LISTED RECORDS section start

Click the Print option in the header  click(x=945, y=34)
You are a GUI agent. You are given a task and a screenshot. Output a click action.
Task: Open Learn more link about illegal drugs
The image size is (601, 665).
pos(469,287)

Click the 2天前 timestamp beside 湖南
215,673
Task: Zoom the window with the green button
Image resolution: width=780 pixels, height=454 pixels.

LISTED RECORDS section end
LISTED RECORDS section start

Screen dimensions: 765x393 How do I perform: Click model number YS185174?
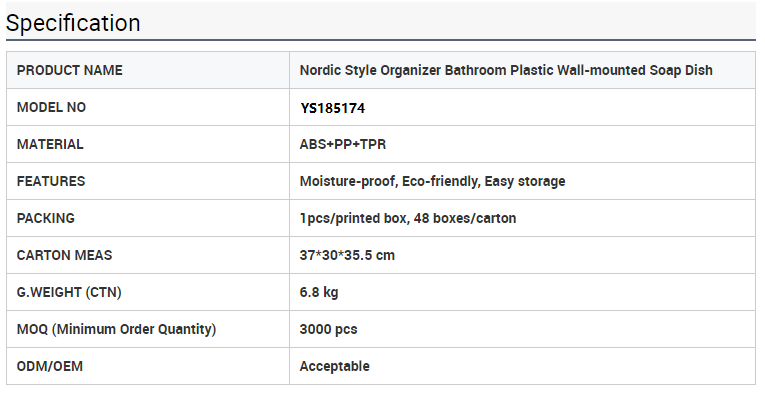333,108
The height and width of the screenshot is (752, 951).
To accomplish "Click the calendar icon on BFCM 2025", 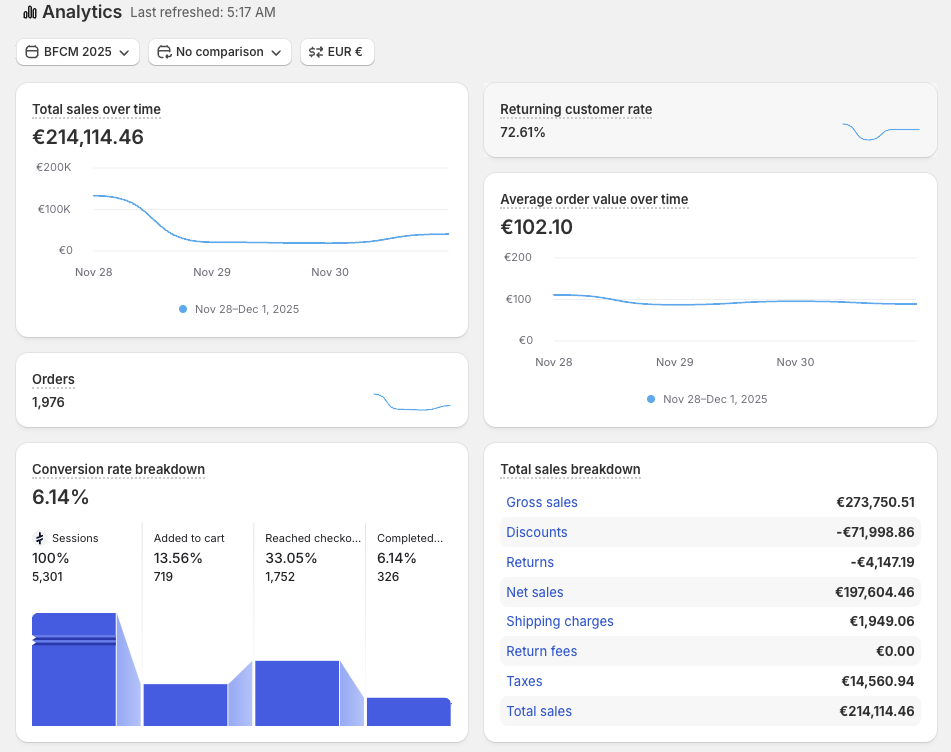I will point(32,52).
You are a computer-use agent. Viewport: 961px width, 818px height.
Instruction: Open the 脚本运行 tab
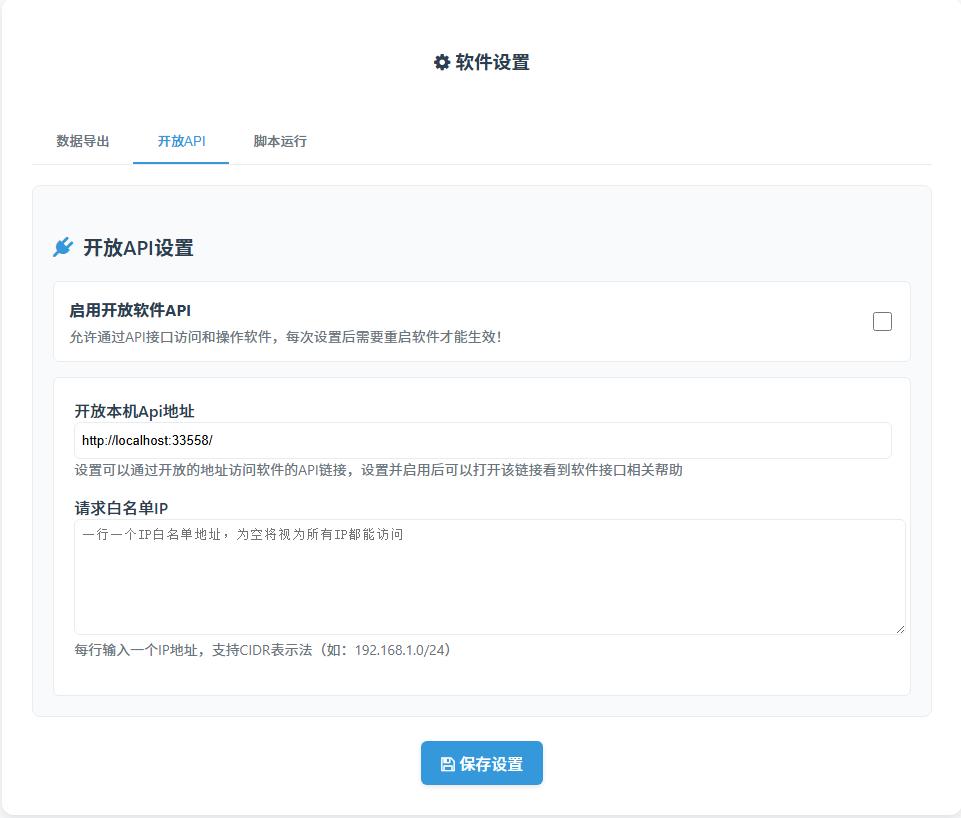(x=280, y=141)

LISTED RECORDS section end

> **WHAT YOU NEED TO DO**: Above are records; repeat only the lines starting at the line with "Click the Print" and ending at the line with "Image resolution: width=780", exactly as they appear, both included.

> **FINISHED EXERCISE**:
Click the Print option in the header  click(x=945, y=34)
You are a GUI agent. You are given a task and a screenshot. Output a click action.
Task: Open Learn more link about illegal drugs
The image size is (601, 665).
pos(469,287)

Click the 2天前 timestamp beside 湖南
215,673
Task: Zoom the window with the green button
Image resolution: width=780 pixels, height=454 pixels.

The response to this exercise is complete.